In Vienna for the European Championships, down went Germany in the finals, a win that secured Plavins and Fokerots a most unexpected of gold medals.
This past week, at the Rio de Janeiro Elite16, down went Sweden in the quarterfinals, as Plavins and Fokerots pulled off the unthinkable, battling back from down 2-7 and 16-19 to steal the first set and dominating the second. With that win, they ended Sweden’s streak of 11 consecutive tournaments with a podium.
A pair of semifinal upsets – Latvia dropping to Argentina’s Nico Capogrosso and England’s Bello brothers shocking Mol and Sorum – gifted Plavins a final opportunity to complete the list. Already, he had played Mol and Sorum twice that year. Neither had been close.

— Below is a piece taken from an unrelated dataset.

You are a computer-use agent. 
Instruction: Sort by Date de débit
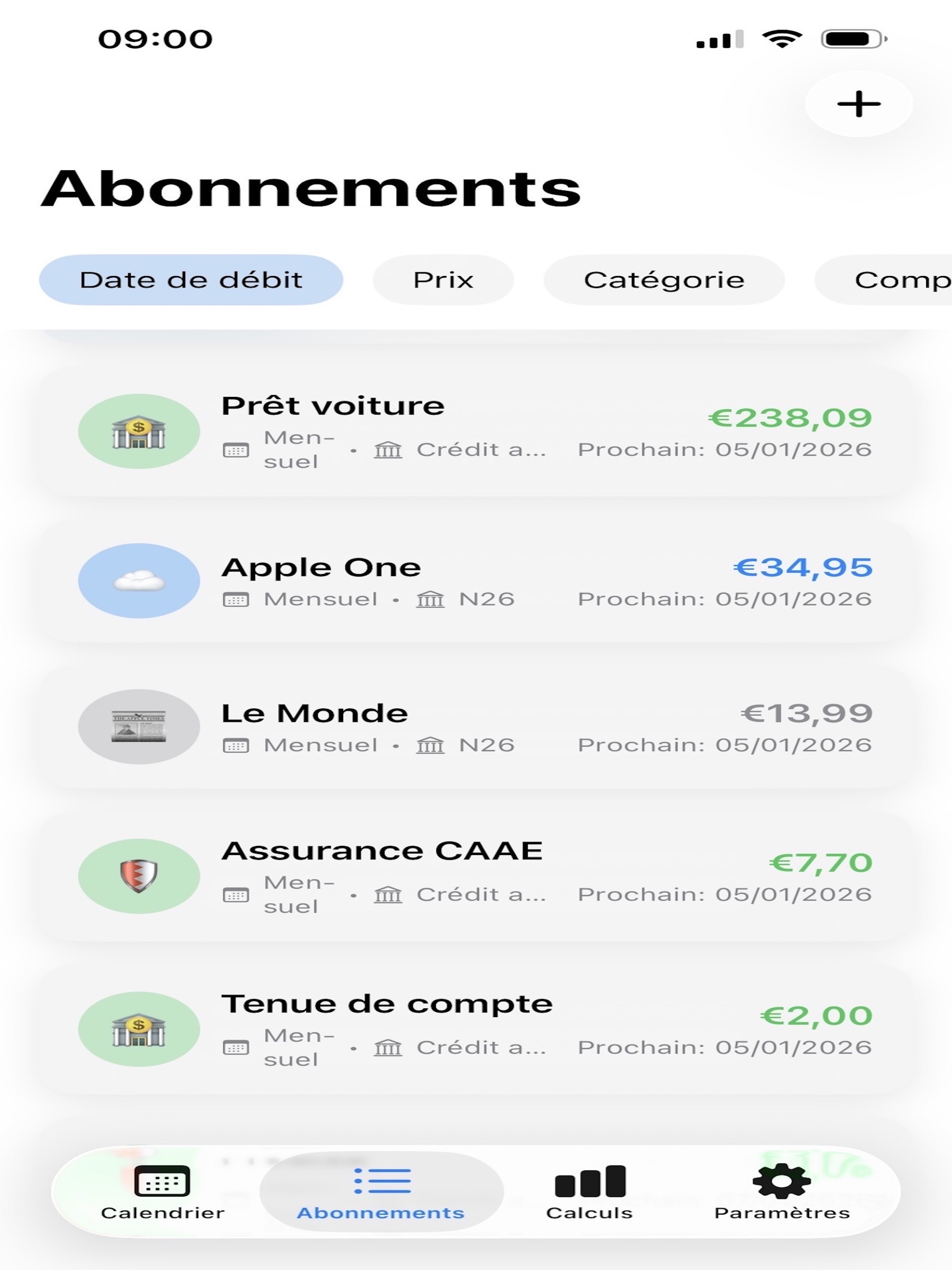coord(191,280)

In Joao Pessoa, they were humbled, 21-16, 21-18. In pool play in Rio, it was even worse: 21-17, 21-12.
Yet there were Plavins and Fokerots, optioning and slapping and chopping their way to a 21-18 opening set win. But this is Norway, a team who, even clearly not 100 percent, would not go quietly into the night. Mol and Sorum adjusted their defense, leaving Sorum in the seam to make a last-second move. It worked, to the tune of a 21-13 win.

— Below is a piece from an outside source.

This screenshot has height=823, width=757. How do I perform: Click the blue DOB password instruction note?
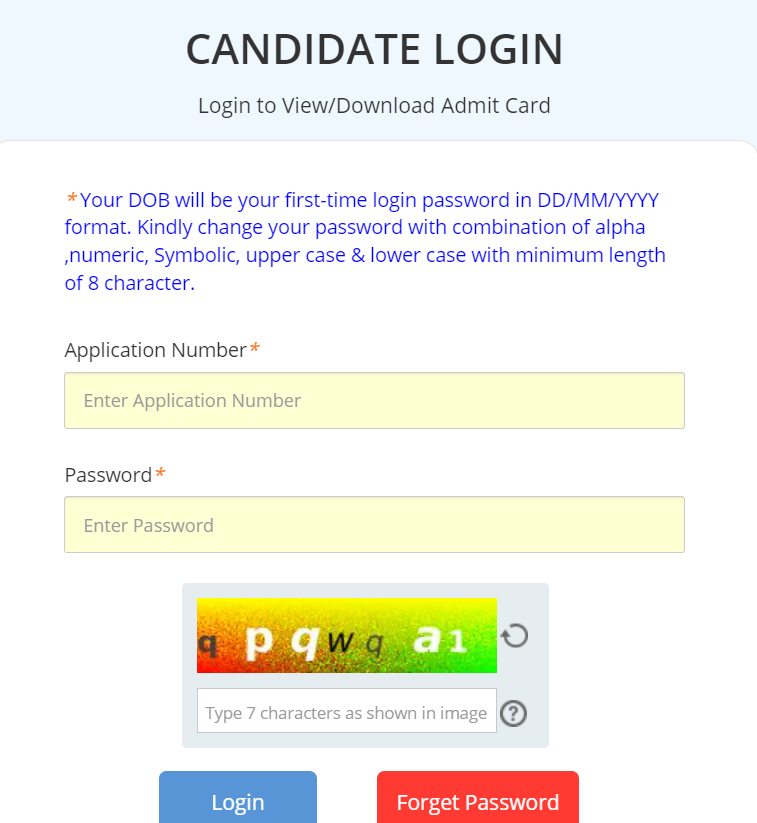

Fifteen points, then, to decide who’d win bronze.
Fifteen points to complete the list.
Norway’s cheeky defense couldn’t sustain itself, as Plavins and Fokerots countered back, leaping out to an early lead and holding on for a 15-11 win.
A bucket list complete.
Another medal secured.
“It’s a crazy year,” Plavins said. “We had a small bucket list. Germans, Sweden, now Norway. We are glad we made it. It is crazy when you play calm and you’re an underdog, like now, you can play a pretty good game.”
One could have been forgiven for thinking them underdogs once. Plavins is 39, two decades into his playing career. Fokerots, meanwhile, is just 19. He was seven months old when Plavins made his professional debut.

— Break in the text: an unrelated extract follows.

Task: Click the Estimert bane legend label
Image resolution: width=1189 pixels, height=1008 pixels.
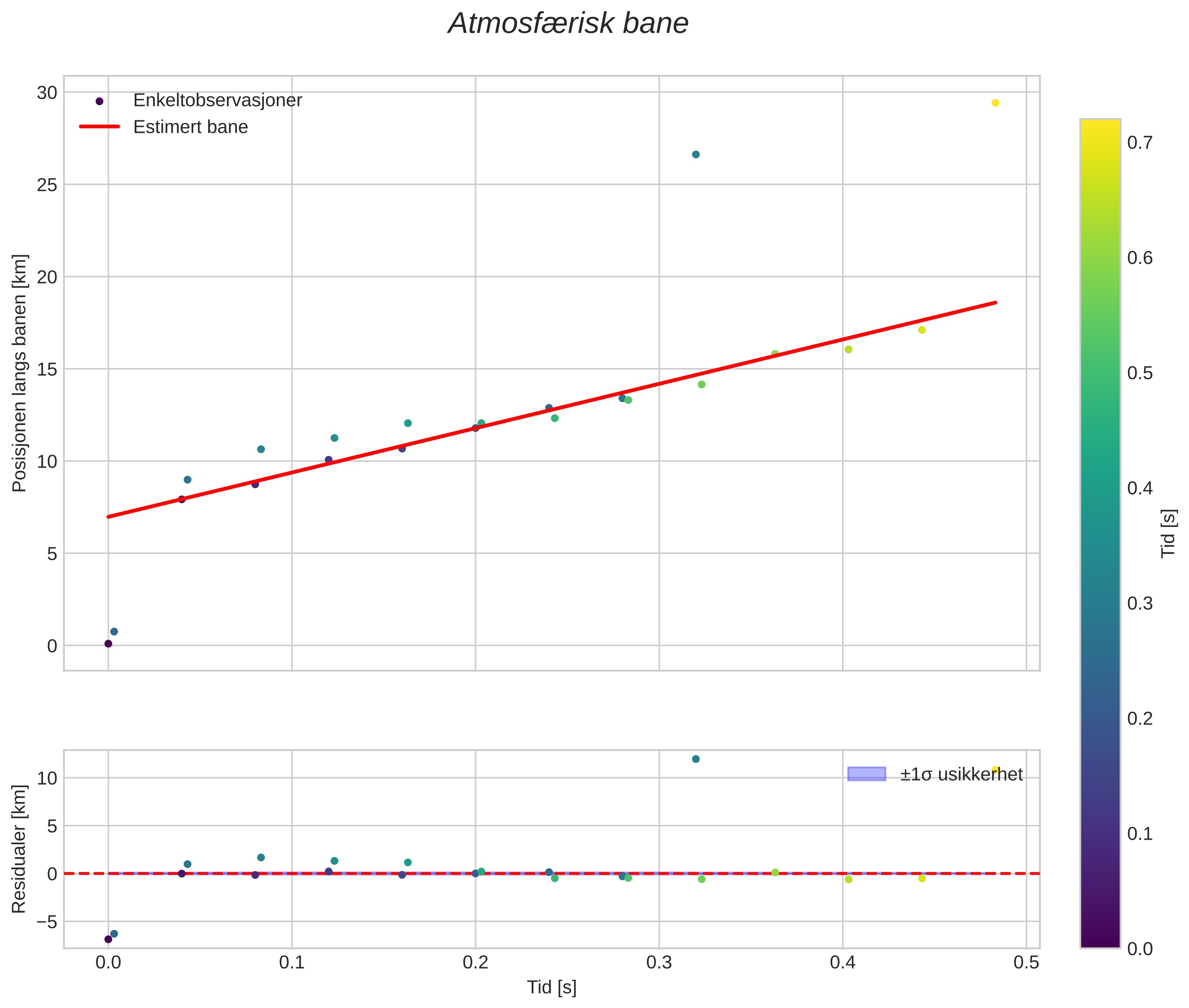Action: pyautogui.click(x=190, y=126)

They are underdogs no more.
Plavins has proven, as many before him have – Reinder Nummerdor, Jake Gibb, Phil Dalhausser, John Hyden, Nick Lucena – that age has little bearing on success in a sport that prides itself on longevity. Fokerots has proven that, at 19, he is the most precocious talent in the world.
“It means a lot,” Fokerots said of the bronze medal. “In my opinion, Norway is the best team. They keep the level for years and to be able to play against them and even win, it’s. big. It’s big. You have to keep in mind there’s still a lot of things to work on. We’ve proved to ourselves we can do it, but there’s a lot of work.”
Come 2025, there will be another bucket list to complete.